**Document**.
===============
After spending a month with each of the six tribes featured in the series, Parry feels a deep need to throw himself into a hectic social life. Understandable, although there are moments when “if I do have time out, I lie in bed for a day, look at the wall and think, ‘Bruce, you are knackered. You are pushing things a bit here”.
Back home :
Bruce relaxes on more familiar turf. We have sweet grilled scallops scattered with pomegranate seeds, delicious ribbons of ham from the chef’s home town of Latina, a hillock of spaghetti with crab and aubergine sauce and a bottle of Miani white wine from Fruili which, amongst its many excellent characteristics, is not one which makes it stringy going down the throat.
Parry despatches all this lustily, as you might expect, but with perfect manners and more than a hint of polish, which you might not – especially if the last time you saw him, he was buck naked with his feet up in the air, whimpering with pain after the West Papuan penis-disappearing incident, more of which later. As he chats away about his year of yo-yoing weight, there is something about polite, slight Bruce Parry that doesn’t quite add up. I had felt the same thing while watching a preview of tonight’s programme, showing him living with the Adi people, helping to build houses, carrying tottering stacks of logs through the jungle on his back, picking leeches off his legs as if he were flicking away flies, surviving on potatoes and the occasional live beetle. The way he copes, that nonchalant but deeply ingrained toughness, are truly exceptional traits. How did he get like that? The answer is so obvious, it’s embarrassing. “I was a lieutenant in the Marines.” Doh! “But I don’t really want to talk about it.” We can’t not talk about it. That would be like a snail coming into a room and saying, “But I don’t really want to talk about my shell.” “Look, I am so proud of being a Marine, so proud of it. I loved it; it shaped me as an individual; it taught me so many things about life and made me physically and mentally stronger than I ever perceived I could be. You are pushed through immense trauma; a physical, psychological and emotional stress that nobody else is trained to deal with. It was amazing. But I don’t want to be defined as someone who was once in the Marines. That’s not what Tribe is about. It’s not about me surviving the experience. It is about them.”
===============
**Listing**.
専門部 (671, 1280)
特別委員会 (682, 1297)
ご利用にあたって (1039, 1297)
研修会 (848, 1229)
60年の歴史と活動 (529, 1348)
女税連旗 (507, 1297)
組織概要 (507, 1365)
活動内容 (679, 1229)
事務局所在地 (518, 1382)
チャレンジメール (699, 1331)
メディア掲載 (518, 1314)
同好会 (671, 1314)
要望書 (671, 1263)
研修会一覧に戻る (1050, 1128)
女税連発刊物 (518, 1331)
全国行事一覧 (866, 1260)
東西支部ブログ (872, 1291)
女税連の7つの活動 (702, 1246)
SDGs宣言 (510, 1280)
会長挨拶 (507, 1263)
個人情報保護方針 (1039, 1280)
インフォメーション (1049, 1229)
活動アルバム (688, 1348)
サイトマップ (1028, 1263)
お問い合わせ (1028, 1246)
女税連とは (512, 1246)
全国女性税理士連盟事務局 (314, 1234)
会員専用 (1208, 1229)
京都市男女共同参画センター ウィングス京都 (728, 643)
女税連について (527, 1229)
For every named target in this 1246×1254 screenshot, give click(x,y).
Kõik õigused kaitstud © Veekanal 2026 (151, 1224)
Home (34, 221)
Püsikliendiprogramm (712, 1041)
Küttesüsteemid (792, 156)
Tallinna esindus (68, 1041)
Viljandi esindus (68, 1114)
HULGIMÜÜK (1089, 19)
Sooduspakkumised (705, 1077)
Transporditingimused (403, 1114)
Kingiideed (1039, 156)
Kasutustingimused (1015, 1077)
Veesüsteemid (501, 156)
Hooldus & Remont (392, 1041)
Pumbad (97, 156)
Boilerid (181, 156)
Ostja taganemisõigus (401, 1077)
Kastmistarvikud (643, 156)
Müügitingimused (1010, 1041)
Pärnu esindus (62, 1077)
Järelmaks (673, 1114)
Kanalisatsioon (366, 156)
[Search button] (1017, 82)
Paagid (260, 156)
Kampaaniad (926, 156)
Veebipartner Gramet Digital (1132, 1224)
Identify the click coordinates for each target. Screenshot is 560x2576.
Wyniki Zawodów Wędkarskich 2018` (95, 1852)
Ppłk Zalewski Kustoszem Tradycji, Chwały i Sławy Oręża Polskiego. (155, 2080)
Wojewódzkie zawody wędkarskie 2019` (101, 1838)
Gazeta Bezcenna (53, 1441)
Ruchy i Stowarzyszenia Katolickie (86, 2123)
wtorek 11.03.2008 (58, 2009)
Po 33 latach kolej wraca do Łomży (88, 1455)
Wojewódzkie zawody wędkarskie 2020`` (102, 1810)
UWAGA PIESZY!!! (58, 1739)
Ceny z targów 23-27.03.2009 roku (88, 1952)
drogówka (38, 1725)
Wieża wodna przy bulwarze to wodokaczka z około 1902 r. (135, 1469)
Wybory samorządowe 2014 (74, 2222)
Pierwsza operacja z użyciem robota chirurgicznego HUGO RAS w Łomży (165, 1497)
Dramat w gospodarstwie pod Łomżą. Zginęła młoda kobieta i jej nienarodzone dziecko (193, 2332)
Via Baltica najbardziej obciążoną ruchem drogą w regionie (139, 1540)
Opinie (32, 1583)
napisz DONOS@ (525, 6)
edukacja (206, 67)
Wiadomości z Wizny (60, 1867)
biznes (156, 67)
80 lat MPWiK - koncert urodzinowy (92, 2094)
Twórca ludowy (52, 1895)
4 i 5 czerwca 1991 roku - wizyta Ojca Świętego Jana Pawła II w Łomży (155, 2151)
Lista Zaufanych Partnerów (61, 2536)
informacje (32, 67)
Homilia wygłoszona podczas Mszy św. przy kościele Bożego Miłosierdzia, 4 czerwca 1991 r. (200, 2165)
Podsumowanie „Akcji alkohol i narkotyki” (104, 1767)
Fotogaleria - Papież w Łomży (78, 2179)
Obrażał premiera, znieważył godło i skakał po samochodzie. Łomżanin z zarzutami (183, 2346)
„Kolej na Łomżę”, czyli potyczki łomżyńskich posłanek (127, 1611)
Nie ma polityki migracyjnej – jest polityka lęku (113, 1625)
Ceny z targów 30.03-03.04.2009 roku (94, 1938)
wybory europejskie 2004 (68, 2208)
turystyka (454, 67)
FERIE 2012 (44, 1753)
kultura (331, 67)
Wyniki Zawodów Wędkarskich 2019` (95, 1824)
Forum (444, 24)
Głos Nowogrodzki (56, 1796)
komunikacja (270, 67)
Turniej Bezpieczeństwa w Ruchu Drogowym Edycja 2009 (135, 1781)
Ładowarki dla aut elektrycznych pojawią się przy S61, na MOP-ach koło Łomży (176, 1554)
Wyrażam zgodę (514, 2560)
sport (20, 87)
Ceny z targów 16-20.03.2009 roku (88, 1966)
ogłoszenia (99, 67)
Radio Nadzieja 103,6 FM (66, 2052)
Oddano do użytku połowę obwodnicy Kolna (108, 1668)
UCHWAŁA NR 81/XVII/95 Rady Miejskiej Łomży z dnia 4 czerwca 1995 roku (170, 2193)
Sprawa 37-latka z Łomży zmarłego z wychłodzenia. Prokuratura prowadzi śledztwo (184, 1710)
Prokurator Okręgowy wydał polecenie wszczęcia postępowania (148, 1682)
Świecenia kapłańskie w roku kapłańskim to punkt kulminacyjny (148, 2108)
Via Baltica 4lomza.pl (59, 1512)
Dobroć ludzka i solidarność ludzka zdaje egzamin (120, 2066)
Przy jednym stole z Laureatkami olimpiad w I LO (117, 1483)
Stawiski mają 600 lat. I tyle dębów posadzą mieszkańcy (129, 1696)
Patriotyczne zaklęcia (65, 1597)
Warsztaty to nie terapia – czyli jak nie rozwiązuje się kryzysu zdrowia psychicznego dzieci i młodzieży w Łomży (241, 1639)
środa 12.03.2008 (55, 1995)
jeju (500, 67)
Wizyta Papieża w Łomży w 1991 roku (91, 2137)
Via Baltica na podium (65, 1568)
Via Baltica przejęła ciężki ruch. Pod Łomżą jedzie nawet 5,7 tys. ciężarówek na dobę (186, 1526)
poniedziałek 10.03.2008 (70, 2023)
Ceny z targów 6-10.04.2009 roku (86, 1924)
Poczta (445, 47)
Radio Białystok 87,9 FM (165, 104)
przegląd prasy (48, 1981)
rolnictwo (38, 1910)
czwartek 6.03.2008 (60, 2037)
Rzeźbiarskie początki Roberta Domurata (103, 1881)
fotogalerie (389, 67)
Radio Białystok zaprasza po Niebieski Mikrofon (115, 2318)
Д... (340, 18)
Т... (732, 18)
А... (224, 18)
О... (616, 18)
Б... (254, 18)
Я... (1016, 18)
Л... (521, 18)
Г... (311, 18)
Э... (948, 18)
===============
**Your task**.
Please reproduce word for word the passage of the Bruce Parry interview above that begins with "After spending a" and ends with "down the throat.".

**Solution to this task**.
After spending a month with each of the six tribes featured in the series, Parry feels a deep need to throw himself into a hectic social life. Understandable, although there are moments when “if I do have time out, I lie in bed for a day, look at the wall and think, ‘Bruce, you are knackered. You are pushing things a bit here”.
Back home :
Bruce relaxes on more familiar turf. We have sweet grilled scallops scattered with pomegranate seeds, delicious ribbons of ham from the chef’s home town of Latina, a hillock of spaghetti with crab and aubergine sauce and a bottle of Miani white wine from Fruili which, amongst its many excellent characteristics, is not one which makes it stringy going down the throat.